- _What the task requires_: Can you copy out the material from the line containing "Droit de rétractation (252, 1318)" through the line containing "Nous joindre (133, 1282)", both included, with nothing changed?

- _Excerpted data_:
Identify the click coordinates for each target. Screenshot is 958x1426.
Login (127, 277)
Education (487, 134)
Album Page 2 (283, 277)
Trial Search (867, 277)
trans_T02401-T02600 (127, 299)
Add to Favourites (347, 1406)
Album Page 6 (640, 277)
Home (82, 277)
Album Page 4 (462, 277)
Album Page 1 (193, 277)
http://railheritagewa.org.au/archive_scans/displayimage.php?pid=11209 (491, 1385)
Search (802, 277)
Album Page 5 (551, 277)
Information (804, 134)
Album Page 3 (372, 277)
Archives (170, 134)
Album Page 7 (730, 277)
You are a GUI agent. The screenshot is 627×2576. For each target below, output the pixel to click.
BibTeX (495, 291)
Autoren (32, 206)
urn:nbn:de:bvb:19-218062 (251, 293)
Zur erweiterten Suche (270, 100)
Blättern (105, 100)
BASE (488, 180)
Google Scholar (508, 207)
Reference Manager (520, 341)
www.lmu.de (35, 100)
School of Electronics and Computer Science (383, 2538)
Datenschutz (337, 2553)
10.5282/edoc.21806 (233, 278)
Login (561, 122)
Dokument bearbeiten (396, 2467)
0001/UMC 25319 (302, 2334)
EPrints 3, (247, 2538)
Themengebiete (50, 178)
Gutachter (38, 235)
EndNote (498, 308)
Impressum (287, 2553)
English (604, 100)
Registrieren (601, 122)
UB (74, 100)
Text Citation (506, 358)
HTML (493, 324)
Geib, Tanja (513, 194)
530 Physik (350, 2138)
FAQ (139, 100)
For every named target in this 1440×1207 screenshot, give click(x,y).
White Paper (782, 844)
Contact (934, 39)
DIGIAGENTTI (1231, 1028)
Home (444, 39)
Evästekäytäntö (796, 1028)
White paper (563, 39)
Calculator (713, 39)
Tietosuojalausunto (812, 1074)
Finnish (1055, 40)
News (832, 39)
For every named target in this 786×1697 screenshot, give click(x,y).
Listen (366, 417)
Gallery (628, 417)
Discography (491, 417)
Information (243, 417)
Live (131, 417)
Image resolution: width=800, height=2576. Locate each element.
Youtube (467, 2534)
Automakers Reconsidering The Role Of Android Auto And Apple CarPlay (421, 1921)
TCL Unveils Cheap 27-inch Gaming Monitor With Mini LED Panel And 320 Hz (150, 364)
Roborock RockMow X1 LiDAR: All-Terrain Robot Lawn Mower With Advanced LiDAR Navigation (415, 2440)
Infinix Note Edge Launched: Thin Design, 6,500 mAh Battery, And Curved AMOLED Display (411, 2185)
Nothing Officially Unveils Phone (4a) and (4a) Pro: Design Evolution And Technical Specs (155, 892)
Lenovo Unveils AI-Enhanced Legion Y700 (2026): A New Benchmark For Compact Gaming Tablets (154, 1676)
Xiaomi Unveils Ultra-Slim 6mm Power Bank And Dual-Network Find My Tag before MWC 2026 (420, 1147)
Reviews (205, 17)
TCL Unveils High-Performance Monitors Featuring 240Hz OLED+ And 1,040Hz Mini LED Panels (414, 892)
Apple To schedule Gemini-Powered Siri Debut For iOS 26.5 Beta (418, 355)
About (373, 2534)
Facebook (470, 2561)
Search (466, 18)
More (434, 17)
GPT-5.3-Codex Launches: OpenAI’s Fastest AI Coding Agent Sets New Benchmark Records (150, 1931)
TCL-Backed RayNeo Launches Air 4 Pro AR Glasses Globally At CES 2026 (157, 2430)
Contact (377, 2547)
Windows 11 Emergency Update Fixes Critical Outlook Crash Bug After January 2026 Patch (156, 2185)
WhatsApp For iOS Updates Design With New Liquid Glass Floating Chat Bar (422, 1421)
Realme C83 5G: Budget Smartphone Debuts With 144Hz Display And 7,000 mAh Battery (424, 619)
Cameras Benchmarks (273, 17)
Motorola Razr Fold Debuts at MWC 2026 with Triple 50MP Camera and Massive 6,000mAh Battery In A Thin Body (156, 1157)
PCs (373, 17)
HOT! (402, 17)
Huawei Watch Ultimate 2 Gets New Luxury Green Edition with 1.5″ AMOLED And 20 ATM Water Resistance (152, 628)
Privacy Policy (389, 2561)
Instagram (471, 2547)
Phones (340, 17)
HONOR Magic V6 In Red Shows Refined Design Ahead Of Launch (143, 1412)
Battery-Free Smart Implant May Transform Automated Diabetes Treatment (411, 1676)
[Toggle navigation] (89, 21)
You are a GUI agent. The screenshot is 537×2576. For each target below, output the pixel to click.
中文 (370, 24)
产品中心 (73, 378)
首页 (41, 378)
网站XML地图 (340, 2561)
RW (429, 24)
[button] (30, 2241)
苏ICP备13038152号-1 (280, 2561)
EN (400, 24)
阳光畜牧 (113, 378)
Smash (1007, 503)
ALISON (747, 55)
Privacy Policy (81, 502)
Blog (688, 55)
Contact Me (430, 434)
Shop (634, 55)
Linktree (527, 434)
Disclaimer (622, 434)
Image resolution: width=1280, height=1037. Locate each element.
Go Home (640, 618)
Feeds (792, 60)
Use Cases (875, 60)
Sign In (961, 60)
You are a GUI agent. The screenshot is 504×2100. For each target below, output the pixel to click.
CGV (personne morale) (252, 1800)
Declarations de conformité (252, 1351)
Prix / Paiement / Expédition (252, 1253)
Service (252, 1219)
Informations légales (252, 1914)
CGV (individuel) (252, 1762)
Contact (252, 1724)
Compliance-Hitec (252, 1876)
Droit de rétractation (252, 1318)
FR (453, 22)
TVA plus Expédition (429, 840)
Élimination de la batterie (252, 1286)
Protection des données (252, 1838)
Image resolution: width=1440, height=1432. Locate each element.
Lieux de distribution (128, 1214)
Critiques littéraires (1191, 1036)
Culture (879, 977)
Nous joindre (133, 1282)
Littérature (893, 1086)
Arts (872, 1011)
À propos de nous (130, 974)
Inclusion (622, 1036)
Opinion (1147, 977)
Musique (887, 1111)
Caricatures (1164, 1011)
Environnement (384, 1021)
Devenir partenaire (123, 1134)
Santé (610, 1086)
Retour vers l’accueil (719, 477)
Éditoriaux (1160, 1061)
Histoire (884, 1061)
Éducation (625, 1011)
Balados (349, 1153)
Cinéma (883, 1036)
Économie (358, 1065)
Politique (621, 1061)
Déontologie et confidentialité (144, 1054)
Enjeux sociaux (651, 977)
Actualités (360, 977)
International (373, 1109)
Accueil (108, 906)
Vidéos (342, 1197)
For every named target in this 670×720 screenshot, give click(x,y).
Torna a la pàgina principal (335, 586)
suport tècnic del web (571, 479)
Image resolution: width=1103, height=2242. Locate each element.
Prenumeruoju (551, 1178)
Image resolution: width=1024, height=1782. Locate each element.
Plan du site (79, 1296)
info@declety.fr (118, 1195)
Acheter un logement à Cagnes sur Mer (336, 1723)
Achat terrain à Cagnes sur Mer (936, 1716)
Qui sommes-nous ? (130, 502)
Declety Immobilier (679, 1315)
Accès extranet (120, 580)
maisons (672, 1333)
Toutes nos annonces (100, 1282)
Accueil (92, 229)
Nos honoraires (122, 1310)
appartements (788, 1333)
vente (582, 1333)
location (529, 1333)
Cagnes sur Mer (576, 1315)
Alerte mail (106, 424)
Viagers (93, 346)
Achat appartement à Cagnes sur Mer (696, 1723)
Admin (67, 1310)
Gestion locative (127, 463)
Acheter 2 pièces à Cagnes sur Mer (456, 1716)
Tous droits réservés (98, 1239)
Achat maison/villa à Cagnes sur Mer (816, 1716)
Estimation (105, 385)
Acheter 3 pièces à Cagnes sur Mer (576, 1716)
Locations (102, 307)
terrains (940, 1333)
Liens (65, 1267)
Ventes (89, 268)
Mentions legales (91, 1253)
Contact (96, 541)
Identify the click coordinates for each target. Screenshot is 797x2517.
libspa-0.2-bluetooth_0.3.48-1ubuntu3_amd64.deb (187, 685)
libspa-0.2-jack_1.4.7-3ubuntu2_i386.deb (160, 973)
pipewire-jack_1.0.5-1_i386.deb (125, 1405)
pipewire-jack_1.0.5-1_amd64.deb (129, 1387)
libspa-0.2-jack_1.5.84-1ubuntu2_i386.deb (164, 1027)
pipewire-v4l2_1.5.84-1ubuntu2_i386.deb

- _Exercise answer_:
Droit de rétractation (252, 1318)
FR (453, 22)
TVA plus Expédition (429, 840)
Élimination de la batterie (252, 1286)
Protection des données (252, 1838)
Image resolution: width=1440, height=1432. Locate each element.
Lieux de distribution (128, 1214)
Critiques littéraires (1191, 1036)
Culture (879, 977)
Nous joindre (133, 1282)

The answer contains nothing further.